カナダ・オンタリオ州ウィンザーと米ミシガン州デトロイトを結ぶ「ゴーディ・ハウ国際橋」が27日、開通した。しかし、トランプ米大統領が20日、カナダからの一部輸入品に50%の追加関税を課すと表明したことを受け、両国による合同の開通式典は中止された。
橋の概要と建設費
橋は全長約2.4キロで、片側3車線の計6車線。総工費は約64億カナダドル(約7400億円)に上る。米国が負担を拒否したため、全額をカナダ側が拠出した。
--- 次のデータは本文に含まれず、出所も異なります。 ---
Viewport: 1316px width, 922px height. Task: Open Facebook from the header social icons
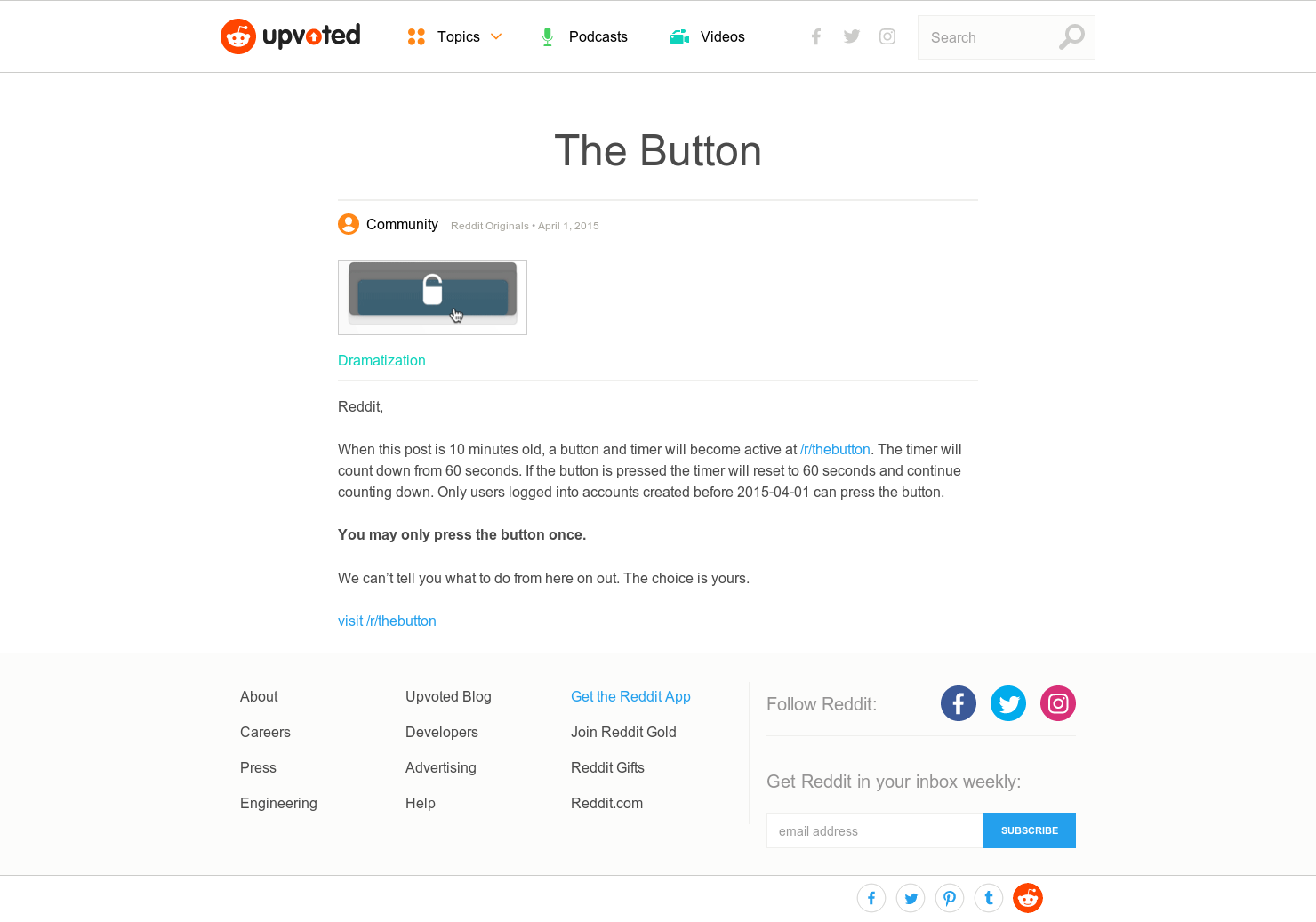[x=815, y=36]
一般乗用車の通行料は8カナダドルに設定されている。
両国関係の悪化
カナダのカーニー首相は「カナダの経済の未来に向けた歴史的な投資だ」と橋の開通を歓迎した。一方、トランプ氏はこれまで繰り返しカナダは米国の「51番目の州」になるべきだと主張。20日には、カナダが米国の輸出業者を差別的に扱ったとして、ワインやセメントなどからの輸入品に50%の追加関税を課すと発表した。これに反発したカナダ側は予定していた合同式典を中止し、24日にカナダ側だけで式典を開いた。
今後の影響
橋の開通により移動時間の短縮やコスト削減が期待される一方、両国の関係悪化が物流や企業活動に影響を及ぼすとの懸念も浮上している。